Q- You’re calling this risk "the end of the 9/11 era." Surely you’re not arguing that al Qaeda is no longer a threat to the United States?
A- Not at all. Bin Laden is dead, and many other al Qaeda leaders have been killed or captured. About 33,000 US troops are scheduled to leave Afghanistan in 2012, and the turmoil we’ve seen in North Africa and the Middle East over the past year has demonstrated al Qaeda’s irrelevance for the Arab world’s politics.
But the organization ceased to function as a centrally controlled network years ago. Its enduring power lies in its ability to inspire a few young people at the margins of society to become fundamentalist militants. This will continue to matter wherever political turmoil creates a vacuum of power. That’s true for parts of North Africa, including Iraq and Libya, but especially in East Africa — with Somalia (and perhaps Yemen) as an operational center of gravity.
By the "end of the 9/11 era" we mean that U.S. policymakers are now closing the book on the wars in Iraq and Afghanistan and refocusing foreign-policy priorities away from the "global war on terror" toward economic opportunities, particularly in East Asia. That’s why, for example, we’ve seen Secretary of State Hillary Clinton spend so much energy on Asia policy and so much less time in the Middle East than her predecessors, despite the continuing turmoil there. This also reflects a trend within other governments to prioritize economic needs when making foreign and security policy decisions on a scale we’ve not seen in decades.
Q- You say that economic worries are driving political decision-making around the world and that politics are driving market outcomes. Why are these things dangerous?
A- Policymakers around the world are deeply concerned with the fate of the eurozone, the resilience of the U.S. economy, and the ability of Chinese policymakers to implement a managed slowdown of China’s economy. Three years ago, the financial crisis shifted the world’s attention to global markets. In 2012, we’ll see how far this process has evolved-from a drive for urgently needed international cooperation to a new "every nation for itself" approach to policy. The risk here is that neglected hotspots — Pakistan, North Korea, Iran or something else — will catch the world by surprise and move markets more than they should.
The second half of the risk has to do with differences between developed states and emerging markets. In 2012, the global economy will depend for much of its dynamism on potentially more volatile emerging market economies. Over the past decade, policymaking in many of these countries has become more transparent, predictable and foreign investor-friendly than ever. But unexpected shocks can still alter the business and investment environment more quickly and with greater force in China, India, Brazil and Indonesia than in the United States, Germany, Canada or Japan. At the same time, the U.S. and Europe, traditional anchors of global financial stability, will be almost entirely preoccupied with the need to repair balance sheets and restore long-term investor and consumer confidence.

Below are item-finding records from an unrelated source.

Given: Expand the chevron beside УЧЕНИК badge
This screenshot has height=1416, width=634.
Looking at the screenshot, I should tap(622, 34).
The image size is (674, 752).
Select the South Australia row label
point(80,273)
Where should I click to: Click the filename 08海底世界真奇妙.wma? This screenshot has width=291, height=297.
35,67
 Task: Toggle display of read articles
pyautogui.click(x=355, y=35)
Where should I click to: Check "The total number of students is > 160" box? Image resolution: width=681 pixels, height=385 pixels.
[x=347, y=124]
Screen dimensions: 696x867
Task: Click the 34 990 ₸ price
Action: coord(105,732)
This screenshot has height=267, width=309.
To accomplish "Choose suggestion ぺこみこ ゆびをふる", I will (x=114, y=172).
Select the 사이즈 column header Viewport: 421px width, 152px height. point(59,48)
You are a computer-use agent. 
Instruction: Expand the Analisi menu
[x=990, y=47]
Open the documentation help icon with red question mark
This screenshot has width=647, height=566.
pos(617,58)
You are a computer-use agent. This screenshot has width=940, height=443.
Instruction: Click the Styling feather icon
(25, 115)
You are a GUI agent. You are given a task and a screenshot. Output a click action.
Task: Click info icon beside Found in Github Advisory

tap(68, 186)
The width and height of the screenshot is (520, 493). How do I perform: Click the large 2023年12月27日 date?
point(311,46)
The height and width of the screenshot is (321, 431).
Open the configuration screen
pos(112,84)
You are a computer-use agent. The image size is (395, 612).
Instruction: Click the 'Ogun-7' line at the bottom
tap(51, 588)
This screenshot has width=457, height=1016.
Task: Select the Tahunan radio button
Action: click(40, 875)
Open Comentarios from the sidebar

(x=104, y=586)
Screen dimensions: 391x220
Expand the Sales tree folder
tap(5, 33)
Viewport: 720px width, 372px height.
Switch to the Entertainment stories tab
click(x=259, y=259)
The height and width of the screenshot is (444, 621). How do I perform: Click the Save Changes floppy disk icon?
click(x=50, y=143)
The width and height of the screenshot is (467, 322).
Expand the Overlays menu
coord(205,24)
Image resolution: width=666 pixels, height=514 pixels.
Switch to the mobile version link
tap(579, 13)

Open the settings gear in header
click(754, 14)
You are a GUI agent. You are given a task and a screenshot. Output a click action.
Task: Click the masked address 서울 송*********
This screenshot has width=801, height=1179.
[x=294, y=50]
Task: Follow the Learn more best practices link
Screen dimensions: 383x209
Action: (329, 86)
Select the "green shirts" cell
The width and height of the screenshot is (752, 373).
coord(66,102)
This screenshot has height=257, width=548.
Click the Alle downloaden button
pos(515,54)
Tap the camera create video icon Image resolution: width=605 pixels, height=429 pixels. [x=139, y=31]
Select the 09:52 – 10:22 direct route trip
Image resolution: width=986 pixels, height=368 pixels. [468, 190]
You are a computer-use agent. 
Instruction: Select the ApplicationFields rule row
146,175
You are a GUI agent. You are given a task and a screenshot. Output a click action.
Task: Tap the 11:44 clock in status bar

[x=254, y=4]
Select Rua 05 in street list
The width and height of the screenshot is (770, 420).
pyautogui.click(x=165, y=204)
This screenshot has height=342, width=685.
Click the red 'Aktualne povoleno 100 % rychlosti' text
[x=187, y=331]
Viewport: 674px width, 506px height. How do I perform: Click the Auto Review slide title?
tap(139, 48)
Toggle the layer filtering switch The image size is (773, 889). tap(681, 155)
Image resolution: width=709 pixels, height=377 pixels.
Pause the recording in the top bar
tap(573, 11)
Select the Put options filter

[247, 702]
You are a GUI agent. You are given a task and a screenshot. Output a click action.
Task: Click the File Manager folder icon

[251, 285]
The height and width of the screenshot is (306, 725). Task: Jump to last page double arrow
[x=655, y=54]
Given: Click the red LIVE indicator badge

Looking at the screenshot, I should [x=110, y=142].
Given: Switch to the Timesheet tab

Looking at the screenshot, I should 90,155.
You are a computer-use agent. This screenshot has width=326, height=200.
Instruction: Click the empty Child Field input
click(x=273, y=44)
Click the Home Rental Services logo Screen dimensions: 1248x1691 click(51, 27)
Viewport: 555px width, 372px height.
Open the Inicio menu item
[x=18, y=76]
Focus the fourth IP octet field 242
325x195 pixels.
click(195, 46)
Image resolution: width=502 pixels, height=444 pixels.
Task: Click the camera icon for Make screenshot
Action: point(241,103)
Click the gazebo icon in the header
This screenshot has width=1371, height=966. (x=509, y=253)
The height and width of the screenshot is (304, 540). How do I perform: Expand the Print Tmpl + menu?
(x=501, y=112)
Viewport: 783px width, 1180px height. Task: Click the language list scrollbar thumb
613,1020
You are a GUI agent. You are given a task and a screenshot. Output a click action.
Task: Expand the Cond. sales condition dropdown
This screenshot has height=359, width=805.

Q- Back to the U.S., with official Washington focused on this year’s elections, will U.S. lawmakers make any decisions of consequence this year?
A- Absolutely. Right after the elections, Congress will have less than two months to haggle over the fate of the Bush tax cuts and the automatic cuts that come with last year’s failure by the so-called super-committee to agree on a long-term fiscal deal. Those two items alone amount to more than $5 trillion in fiscal policy decisions. If Congress does nothing — insert wisecrack here — the cuts automatically go into effect.
In other words, Congress has decisions to make that will have profound and lasting implications for the U.S. economy.